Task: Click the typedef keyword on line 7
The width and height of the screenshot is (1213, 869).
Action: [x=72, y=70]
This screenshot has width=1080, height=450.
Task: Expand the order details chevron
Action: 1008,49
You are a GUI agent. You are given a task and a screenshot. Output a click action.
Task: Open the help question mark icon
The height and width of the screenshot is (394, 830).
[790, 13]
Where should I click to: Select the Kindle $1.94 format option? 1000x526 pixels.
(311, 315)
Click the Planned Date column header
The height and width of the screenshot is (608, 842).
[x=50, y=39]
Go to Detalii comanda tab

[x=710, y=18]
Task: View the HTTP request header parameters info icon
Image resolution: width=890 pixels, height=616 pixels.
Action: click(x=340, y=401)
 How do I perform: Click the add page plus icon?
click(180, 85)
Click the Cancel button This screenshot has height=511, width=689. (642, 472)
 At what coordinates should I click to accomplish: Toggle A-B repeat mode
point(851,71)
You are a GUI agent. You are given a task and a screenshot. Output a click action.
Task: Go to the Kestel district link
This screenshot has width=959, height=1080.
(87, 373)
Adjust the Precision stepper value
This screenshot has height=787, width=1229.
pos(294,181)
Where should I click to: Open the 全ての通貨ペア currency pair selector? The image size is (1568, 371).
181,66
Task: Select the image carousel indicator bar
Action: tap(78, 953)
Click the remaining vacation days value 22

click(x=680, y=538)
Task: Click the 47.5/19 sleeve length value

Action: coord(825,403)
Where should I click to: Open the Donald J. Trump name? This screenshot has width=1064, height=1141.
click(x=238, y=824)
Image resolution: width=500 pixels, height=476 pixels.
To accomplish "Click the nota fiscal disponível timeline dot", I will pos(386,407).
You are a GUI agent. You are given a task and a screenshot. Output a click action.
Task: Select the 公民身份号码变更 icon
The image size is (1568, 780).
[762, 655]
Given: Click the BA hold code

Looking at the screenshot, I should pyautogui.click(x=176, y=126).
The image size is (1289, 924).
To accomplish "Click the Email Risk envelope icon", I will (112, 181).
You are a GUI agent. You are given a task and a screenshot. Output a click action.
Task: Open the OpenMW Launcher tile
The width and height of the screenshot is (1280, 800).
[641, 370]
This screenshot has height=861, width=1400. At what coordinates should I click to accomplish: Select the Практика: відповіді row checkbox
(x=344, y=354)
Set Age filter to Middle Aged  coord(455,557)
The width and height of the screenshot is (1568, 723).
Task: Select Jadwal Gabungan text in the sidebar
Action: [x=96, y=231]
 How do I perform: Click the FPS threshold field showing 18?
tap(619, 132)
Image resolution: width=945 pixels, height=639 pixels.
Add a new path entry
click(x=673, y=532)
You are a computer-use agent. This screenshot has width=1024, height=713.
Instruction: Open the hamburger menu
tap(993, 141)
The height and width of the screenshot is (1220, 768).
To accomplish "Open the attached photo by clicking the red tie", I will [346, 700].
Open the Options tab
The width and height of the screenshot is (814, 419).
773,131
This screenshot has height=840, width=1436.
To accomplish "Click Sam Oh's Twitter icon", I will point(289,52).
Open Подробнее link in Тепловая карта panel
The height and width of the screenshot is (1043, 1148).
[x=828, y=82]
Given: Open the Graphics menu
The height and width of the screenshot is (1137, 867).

WORK INSTRUCTION:
The entire set of entries, and nothing else, should be set down exactly.

TASK SOLUTION:
Task: Click the typedef keyword on line 7
The width and height of the screenshot is (1213, 869).
Action: [x=72, y=70]
This screenshot has width=1080, height=450.
Task: Expand the order details chevron
Action: 1008,49
You are a GUI agent. You are given a task and a screenshot. Output a click action.
Task: Open the help question mark icon
The height and width of the screenshot is (394, 830).
[790, 13]
Where should I click to: Select the Kindle $1.94 format option? 1000x526 pixels.
(311, 315)
Click the Planned Date column header
The height and width of the screenshot is (608, 842).
[x=50, y=39]
Go to Detalii comanda tab

[x=710, y=18]
Task: View the HTTP request header parameters info icon
Image resolution: width=890 pixels, height=616 pixels.
Action: click(x=340, y=401)
 How do I perform: Click the add page plus icon?
click(180, 85)
Click the Cancel button This screenshot has height=511, width=689. (642, 472)
 At what coordinates should I click to accomplish: Toggle A-B repeat mode
point(851,71)
You are a GUI agent. You are given a task and a screenshot. Output a click action.
Task: Go to the Kestel district link
This screenshot has width=959, height=1080.
(87, 373)
Adjust the Precision stepper value
This screenshot has height=787, width=1229.
pos(294,181)
Where should I click to: Open the 全ての通貨ペア currency pair selector? The image size is (1568, 371).
181,66
Task: Select the image carousel indicator bar
Action: tap(78, 953)
Click the remaining vacation days value 22

click(x=680, y=538)
Task: Click the 47.5/19 sleeve length value

Action: coord(825,403)
Where should I click to: Open the Donald J. Trump name? This screenshot has width=1064, height=1141.
click(x=238, y=824)
Image resolution: width=500 pixels, height=476 pixels.
To accomplish "Click the nota fiscal disponível timeline dot", I will pos(386,407).
You are a GUI agent. You are given a task and a screenshot. Output a click action.
Task: Select the 公民身份号码变更 icon
The image size is (1568, 780).
[762, 655]
Given: Click the BA hold code

Looking at the screenshot, I should pyautogui.click(x=176, y=126).
The image size is (1289, 924).
To accomplish "Click the Email Risk envelope icon", I will (112, 181).
You are a GUI agent. You are given a task and a screenshot. Output a click action.
Task: Open the OpenMW Launcher tile
The width and height of the screenshot is (1280, 800).
[641, 370]
This screenshot has height=861, width=1400. At what coordinates should I click to accomplish: Select the Практика: відповіді row checkbox
(x=344, y=354)
Set Age filter to Middle Aged  coord(455,557)
The width and height of the screenshot is (1568, 723).
Task: Select Jadwal Gabungan text in the sidebar
Action: [x=96, y=231]
 How do I perform: Click the FPS threshold field showing 18?
tap(619, 132)
Image resolution: width=945 pixels, height=639 pixels.
Add a new path entry
click(x=673, y=532)
You are a computer-use agent. This screenshot has width=1024, height=713.
Instruction: Open the hamburger menu
tap(993, 141)
The height and width of the screenshot is (1220, 768).
To accomplish "Open the attached photo by clicking the red tie", I will [346, 700].
Open the Options tab
The width and height of the screenshot is (814, 419).
773,131
This screenshot has height=840, width=1436.
To accomplish "Click Sam Oh's Twitter icon", I will point(289,52).
Open Подробнее link in Тепловая карта panel
The height and width of the screenshot is (1043, 1148).
[x=828, y=82]
Given: Open the Graphics menu
The height and width of the screenshot is (1137, 867).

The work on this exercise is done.